- _GIVEN ENTRIES_
+ + + + +

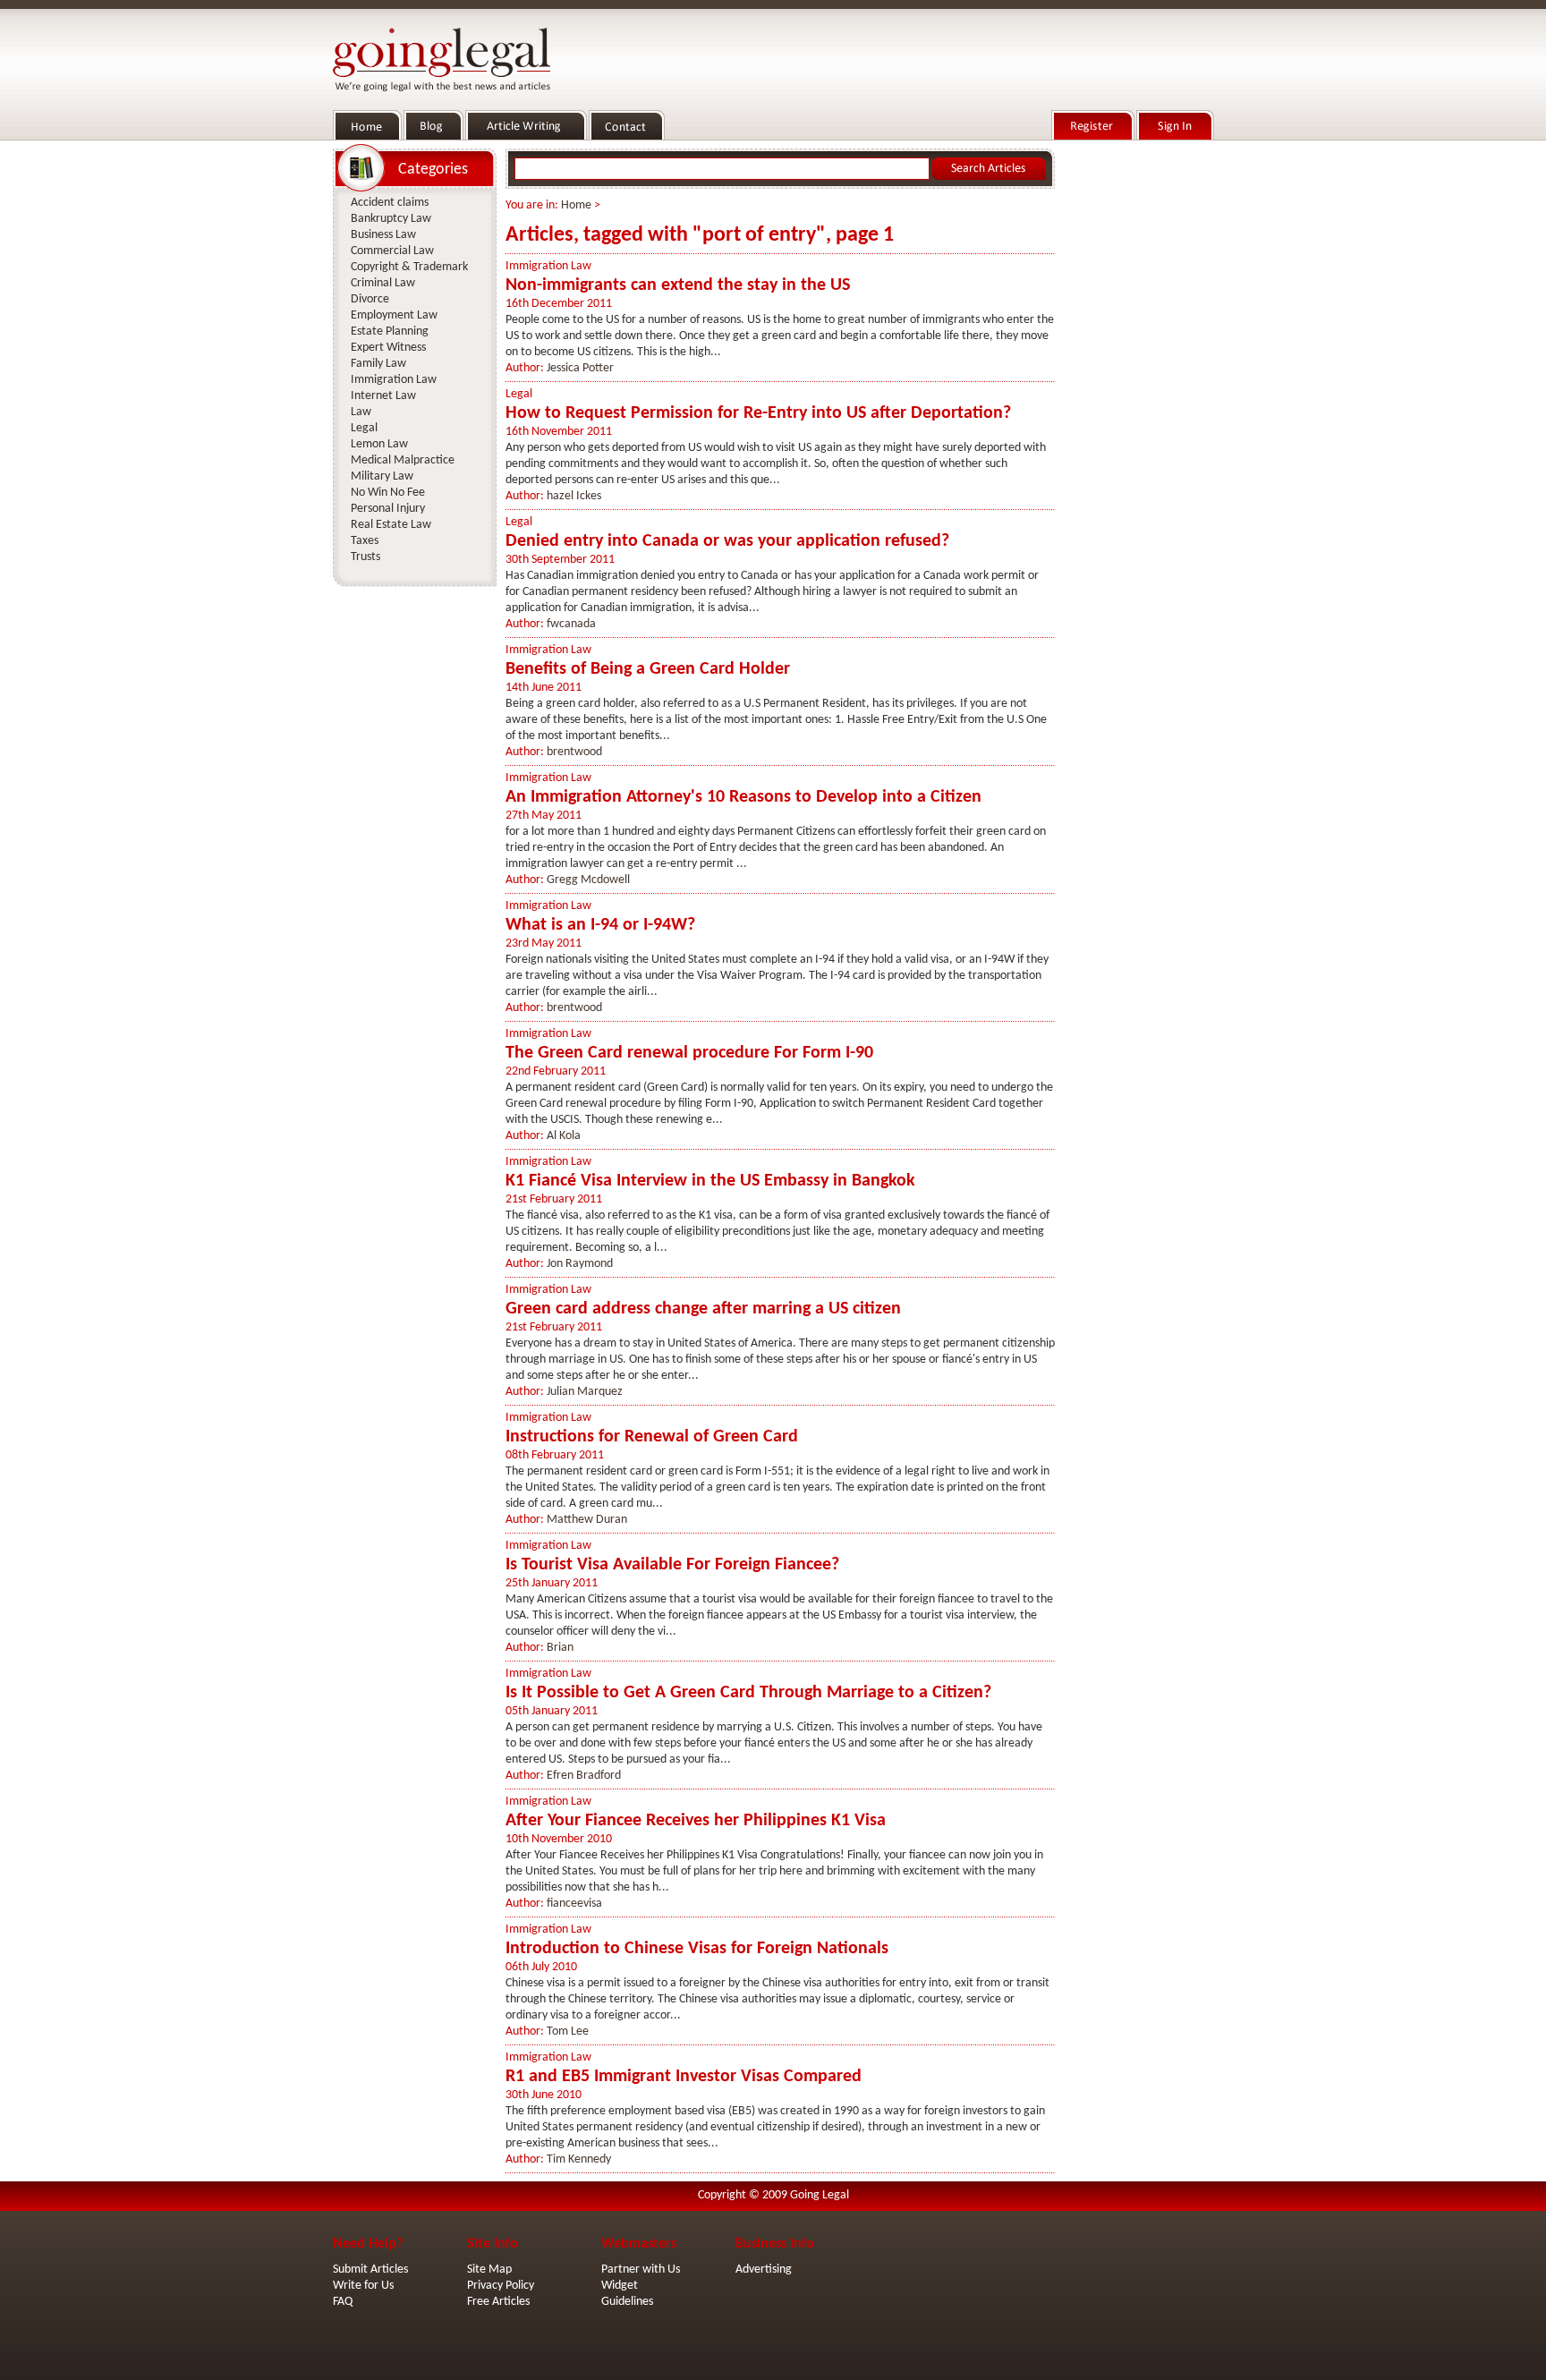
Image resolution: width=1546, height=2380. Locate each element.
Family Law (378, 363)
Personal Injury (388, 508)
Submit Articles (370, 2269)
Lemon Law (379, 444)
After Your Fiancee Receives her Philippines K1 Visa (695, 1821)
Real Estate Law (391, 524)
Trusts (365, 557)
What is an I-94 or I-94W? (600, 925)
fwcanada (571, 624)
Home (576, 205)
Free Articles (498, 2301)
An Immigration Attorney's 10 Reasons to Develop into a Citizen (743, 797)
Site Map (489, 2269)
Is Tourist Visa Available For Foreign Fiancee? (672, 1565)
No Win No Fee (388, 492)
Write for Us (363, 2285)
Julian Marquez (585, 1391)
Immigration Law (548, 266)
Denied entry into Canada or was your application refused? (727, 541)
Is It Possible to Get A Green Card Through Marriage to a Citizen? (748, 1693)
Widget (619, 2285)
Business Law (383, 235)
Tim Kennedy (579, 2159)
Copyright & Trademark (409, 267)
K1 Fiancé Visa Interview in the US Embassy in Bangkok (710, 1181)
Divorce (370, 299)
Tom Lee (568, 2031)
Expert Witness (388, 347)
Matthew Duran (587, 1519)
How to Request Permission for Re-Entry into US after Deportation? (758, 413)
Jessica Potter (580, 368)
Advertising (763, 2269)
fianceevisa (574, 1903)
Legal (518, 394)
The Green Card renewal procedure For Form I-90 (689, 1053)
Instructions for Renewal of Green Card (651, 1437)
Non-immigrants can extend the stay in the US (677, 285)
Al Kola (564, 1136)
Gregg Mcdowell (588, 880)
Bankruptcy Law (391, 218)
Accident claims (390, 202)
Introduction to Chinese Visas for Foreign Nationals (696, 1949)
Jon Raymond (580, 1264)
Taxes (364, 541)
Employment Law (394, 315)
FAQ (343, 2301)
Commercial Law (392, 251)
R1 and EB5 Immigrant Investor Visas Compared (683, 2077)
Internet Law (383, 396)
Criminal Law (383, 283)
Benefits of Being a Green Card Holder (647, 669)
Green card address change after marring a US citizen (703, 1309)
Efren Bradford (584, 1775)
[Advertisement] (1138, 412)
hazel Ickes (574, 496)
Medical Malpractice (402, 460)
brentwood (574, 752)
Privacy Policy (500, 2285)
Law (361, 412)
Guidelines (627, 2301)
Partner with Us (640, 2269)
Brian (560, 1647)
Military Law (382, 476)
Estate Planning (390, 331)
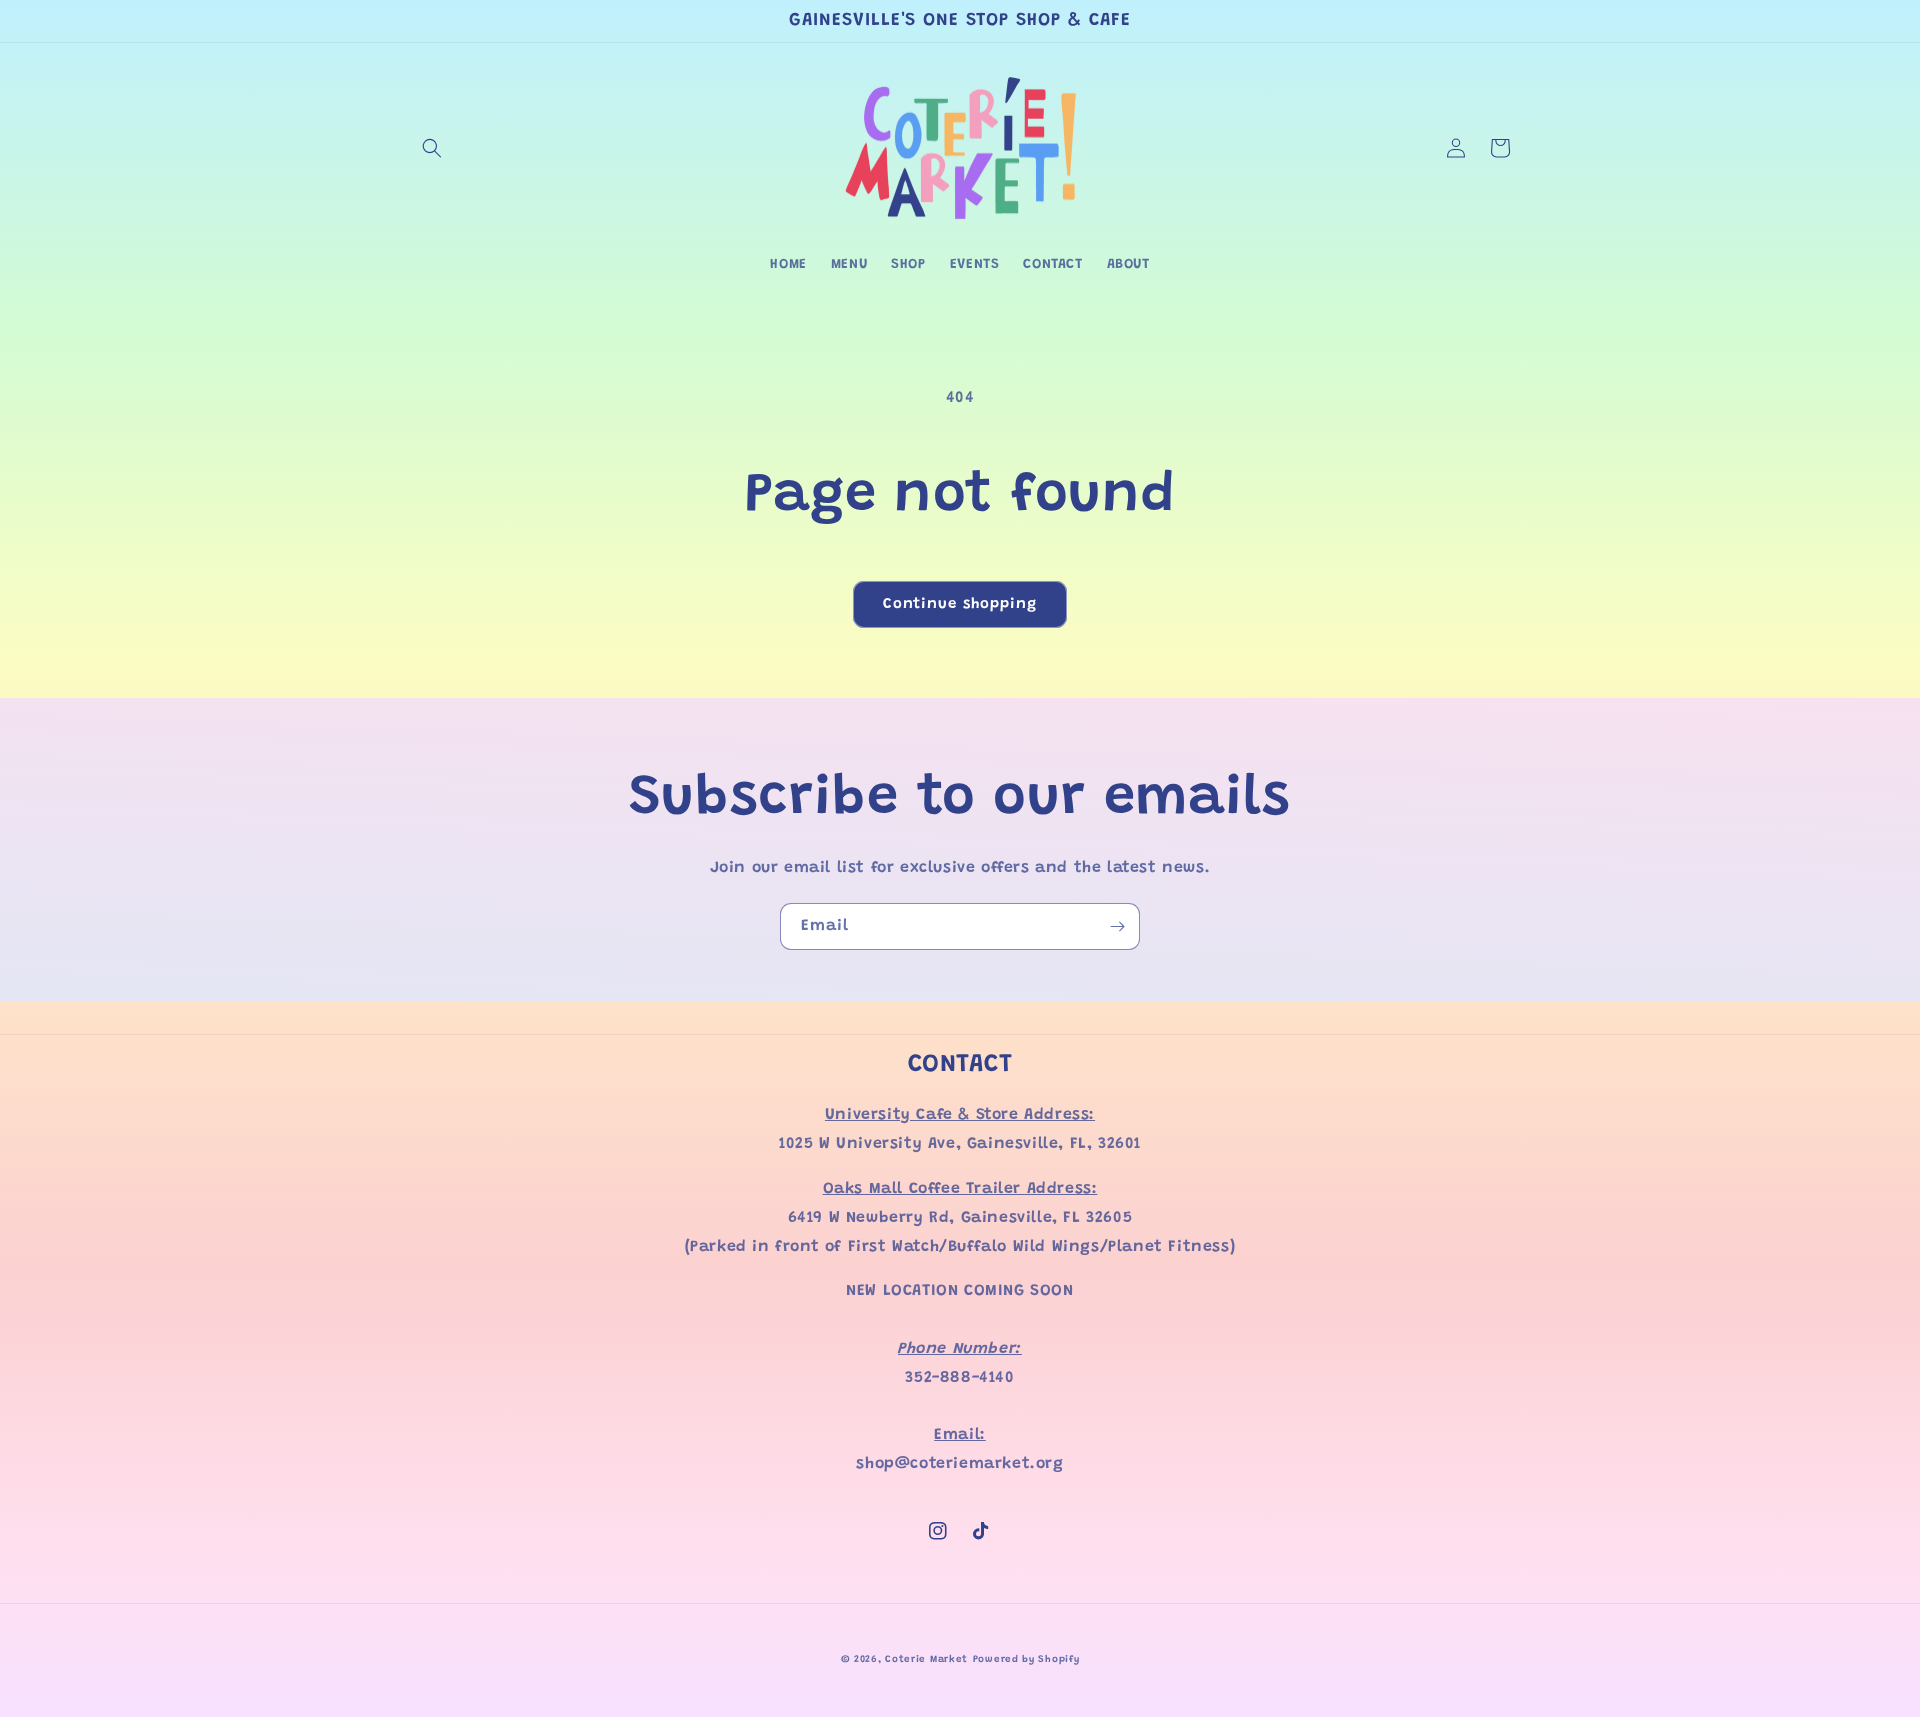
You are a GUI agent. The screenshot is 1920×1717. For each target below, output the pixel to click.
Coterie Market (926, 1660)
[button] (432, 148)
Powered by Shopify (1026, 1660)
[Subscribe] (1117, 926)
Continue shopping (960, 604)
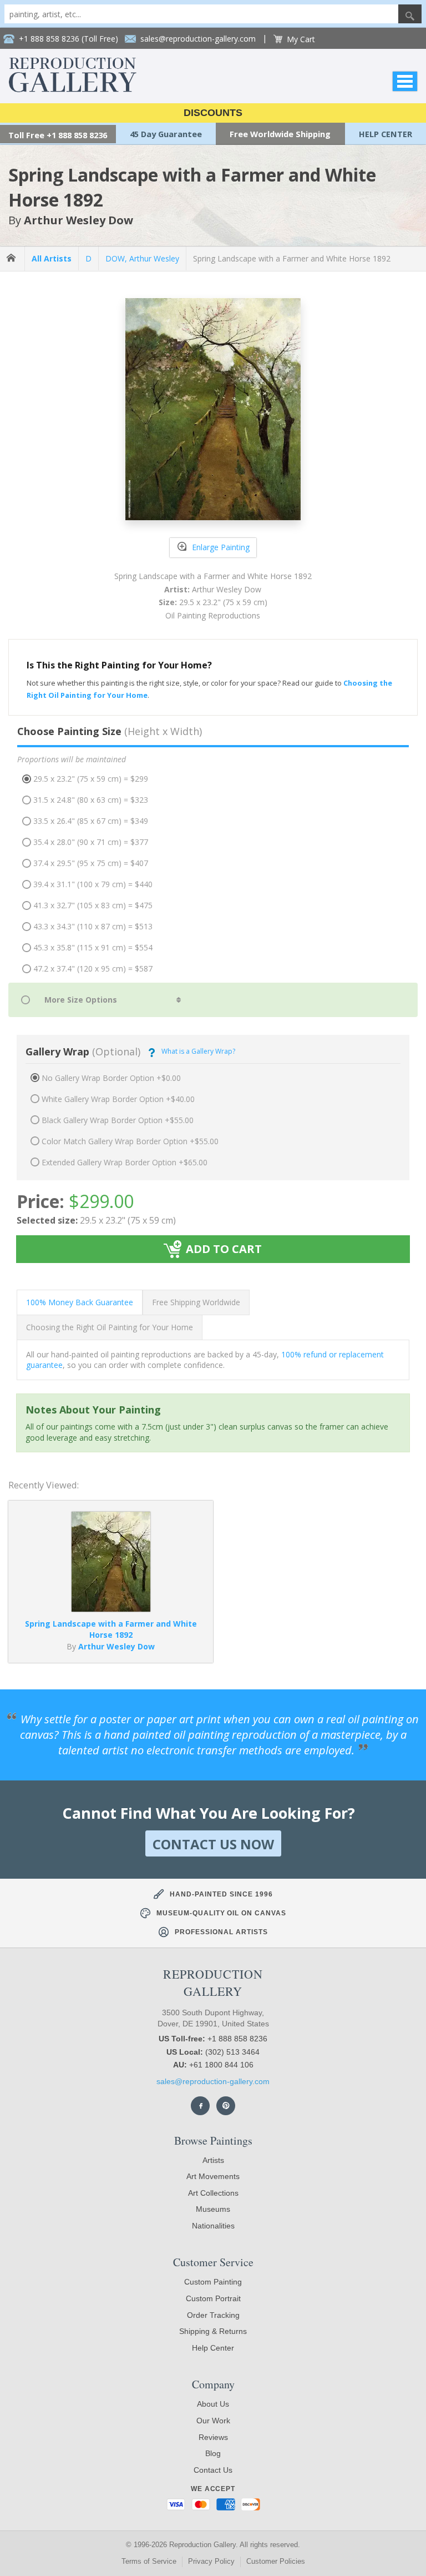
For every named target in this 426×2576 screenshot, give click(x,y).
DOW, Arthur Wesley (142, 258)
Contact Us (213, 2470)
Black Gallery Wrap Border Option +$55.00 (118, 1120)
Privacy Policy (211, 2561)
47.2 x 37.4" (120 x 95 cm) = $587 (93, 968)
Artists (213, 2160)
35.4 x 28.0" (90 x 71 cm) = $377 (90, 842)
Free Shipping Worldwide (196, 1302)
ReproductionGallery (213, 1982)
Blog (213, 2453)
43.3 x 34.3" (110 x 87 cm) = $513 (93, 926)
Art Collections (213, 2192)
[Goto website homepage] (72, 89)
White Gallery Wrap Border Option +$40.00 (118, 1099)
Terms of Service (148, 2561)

+ + + + +

- _PROBLEM TO WORK ON_
Filtering the entries above by the word "Border", copy each line that matches.

- _THE ANSWER_
Black Gallery Wrap Border Option +$55.00 (118, 1120)
White Gallery Wrap Border Option +$40.00 (118, 1099)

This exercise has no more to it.